La quatrième épouse. Roman de Kaddour M'hamsadji. Casbah Editions, Alger 2016, 380 pages, 950 dinars.

Un roman, paraît-il, commencé il y a plusieurs années, abandonné, puis repris. De nouveau abandonné, de nouveau repris, écrit puis réécrit. Puis oublié. Enfin publié. Complétant ainsi, pour l'auteur, un thème général favori, celui des aspects de la vie quotidienne de la société algérienne durant (et juste après) la guerre de libération nationale. Avec, pour fond de scène, la femme algérienne, dépossédée, luttant, s'émancipant... comme l'Algérie. En compagnie d'un homme, lui aussi, cherchant sa «libération».

L'histoire est simple et compliquée à la fois.
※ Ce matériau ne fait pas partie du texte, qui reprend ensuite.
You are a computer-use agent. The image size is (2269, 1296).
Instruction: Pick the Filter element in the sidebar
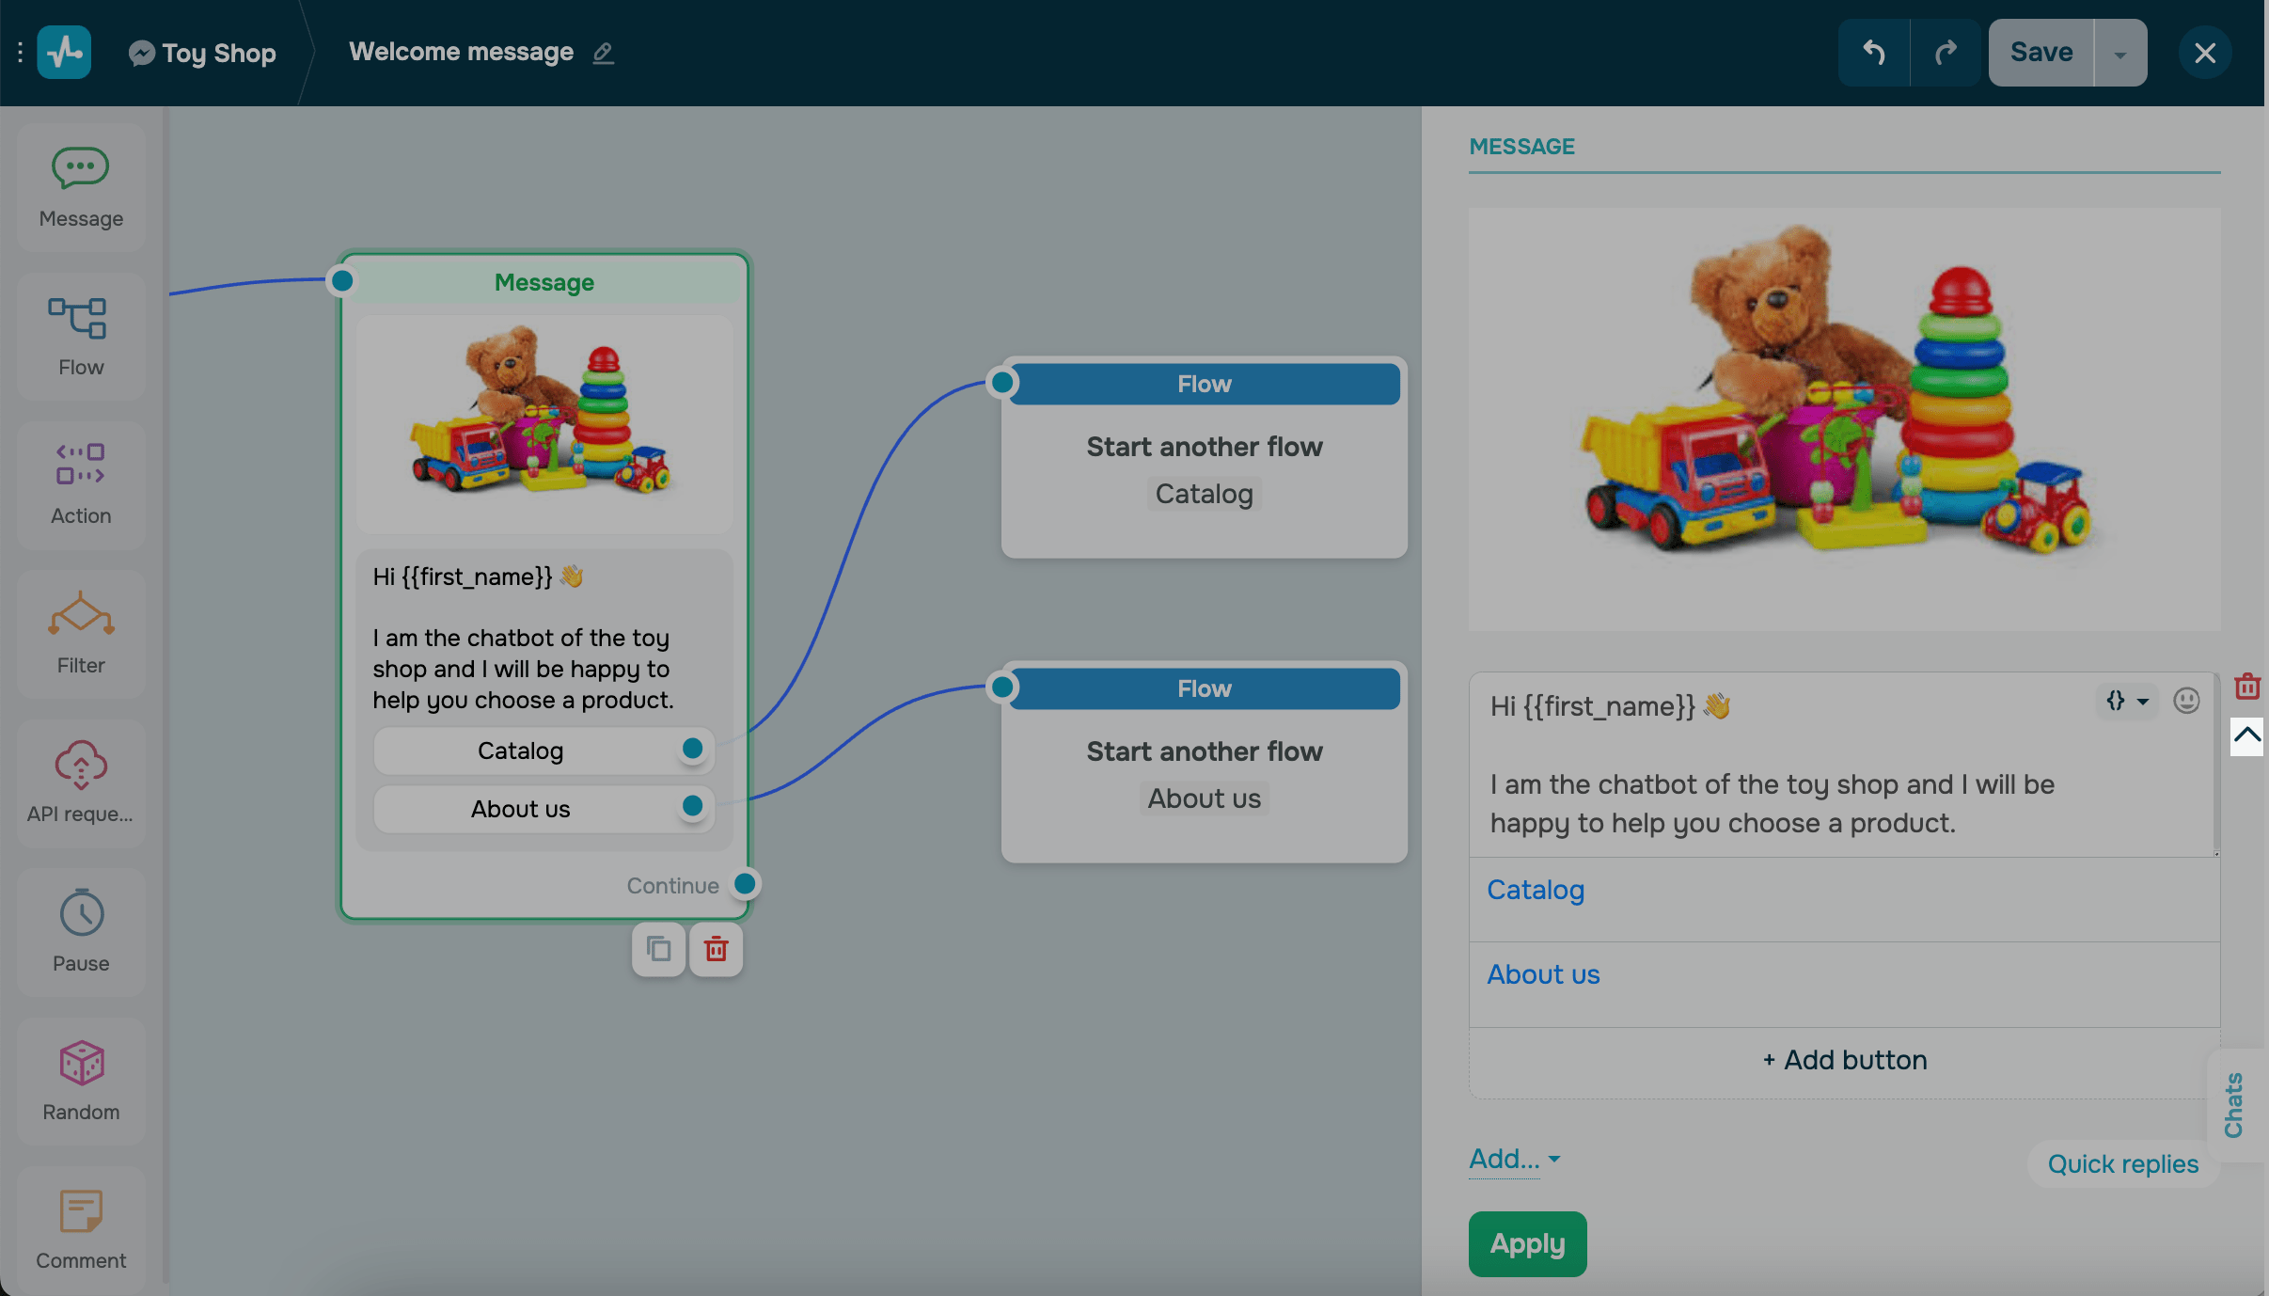(80, 631)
C'est l'intinéraire amoureux (amoureux de savoir, de liberté du pays... et de quatre femmes qu'il épousera l'une après l'autre au fil des étapes de sa vie) d'un jeune homme de «bonne famille», Bakir, promis au bel avenir d'instituteur, après sa sortie de l'Ens de Bouzaréah... un endroit bien connu de l'auteur.

Il y a d'abord Christine, la jeune et belle pied-noir, petite-fille de gros colon de Birkhadem (mais fille d'un andalou progressiste très compréhensif qui assiste même au mariage religieux célébré par un imam). Mariage clandestin. Découverte du pot aux roses. Fuite au maquis. Adieu Christine !
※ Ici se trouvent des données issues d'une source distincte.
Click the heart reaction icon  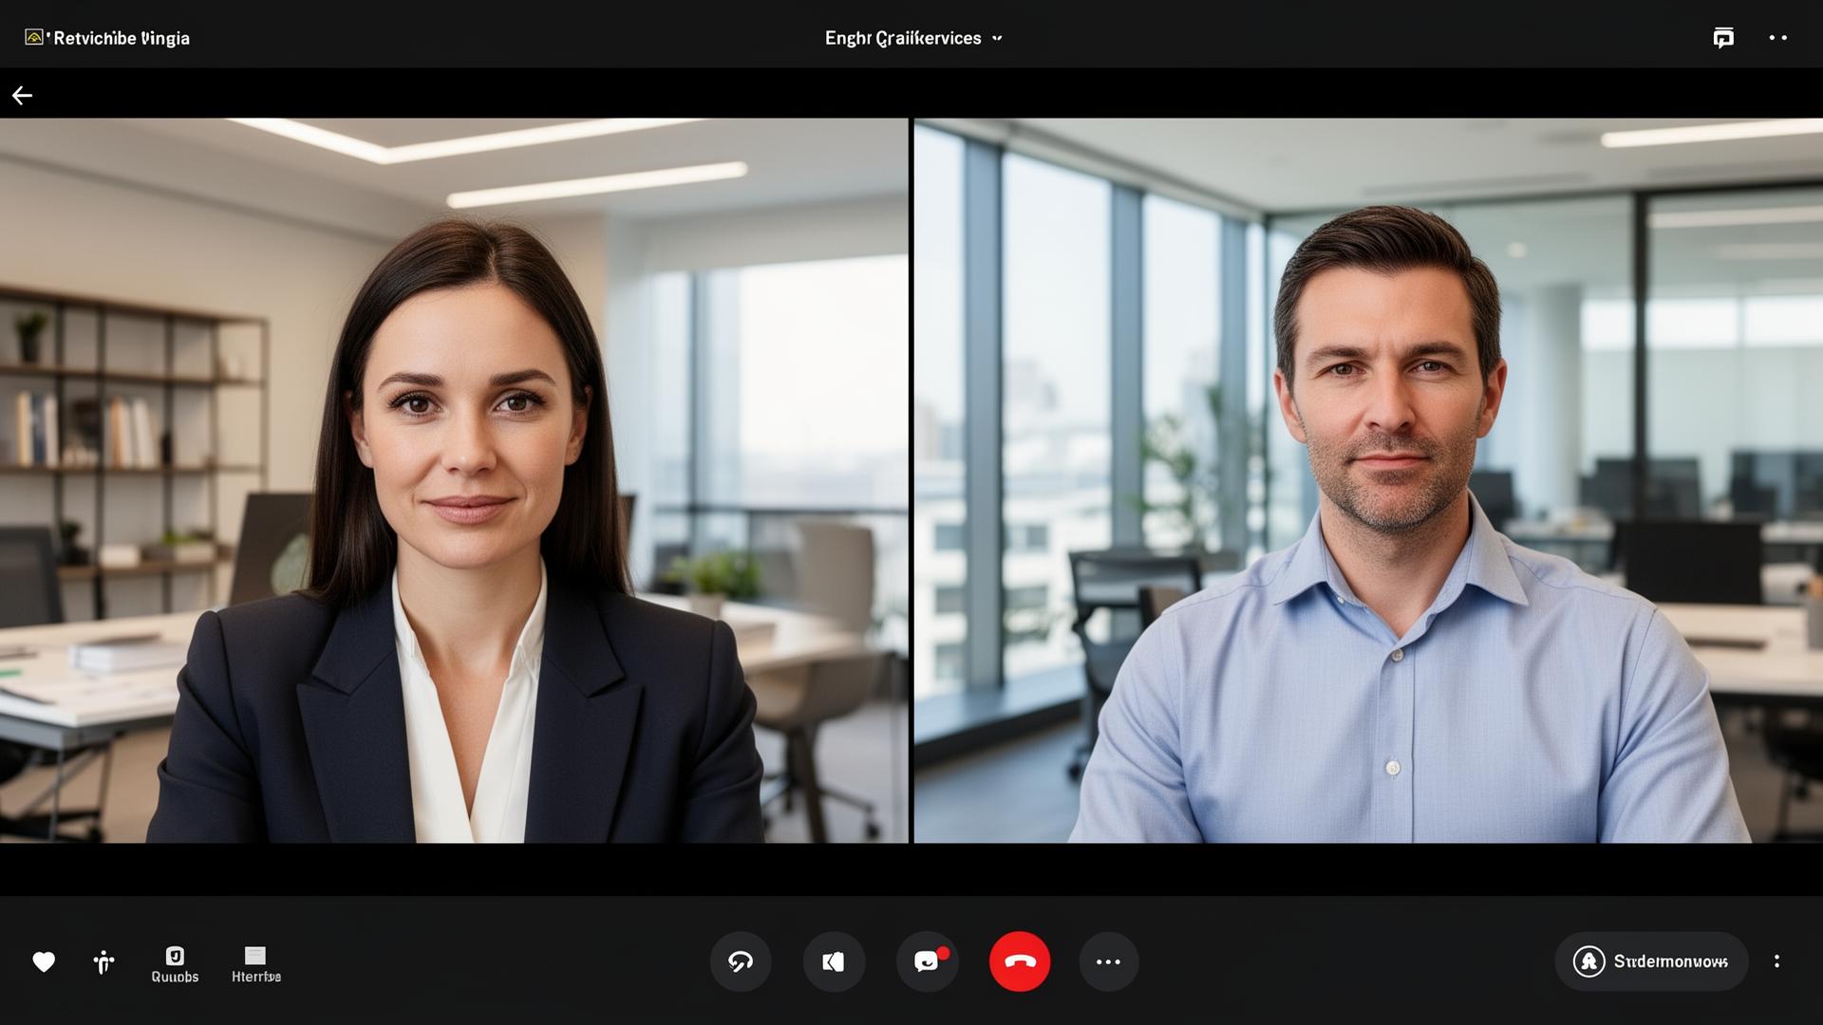point(44,962)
Il y a, ensuite, la rencontre, au maquis, sous le feu des combats, de la belle et courageuse Thafsouth, médecin. Coup de foudre. Mariage. Hélas, elle périt, en combattant l'arme à la main.
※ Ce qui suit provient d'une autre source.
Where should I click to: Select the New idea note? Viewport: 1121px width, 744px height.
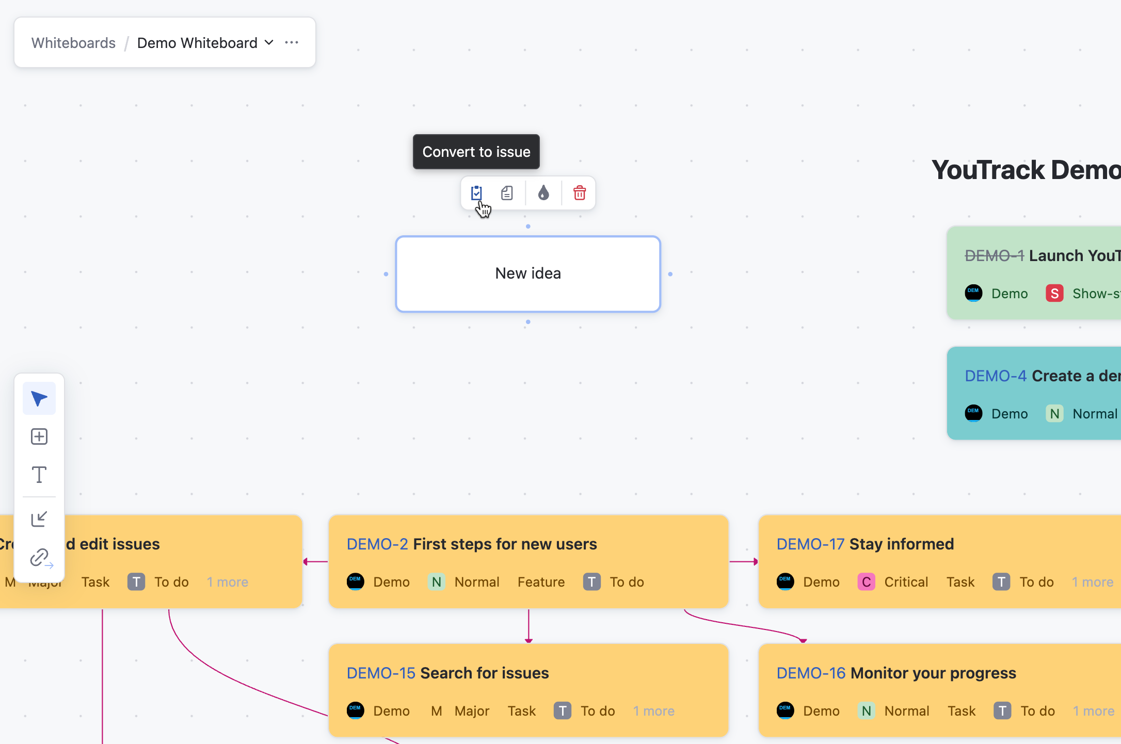pos(527,273)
Puis, l'Indépendance et le retour au foyer paternel. L'âge de raison et les épousailles avec une amie d'enfance Dhrifa, une «petite femme au visage angélique, à la taille fine et à la tendresse infinie»...qui ne lui donnera que des filles. Quatre au total. Catastrophe ! Pas de garçons. Que des filles ! S'il venait à décéder avant son frère aîné Slimane (avec lequel il ne s'entend pas... depuis toujours car il avait une «férocité fraternelle»... et qui traîne on ne sait quelle «casserolle» du temps de la guerre de libération nationale ce qui avait énormément chagriné le père ), c'est celui-ci (ou ses fils) qui deviendrait «héritier réservataire». «Source perfide de la lancinante préoccupation de Hadj Bakir».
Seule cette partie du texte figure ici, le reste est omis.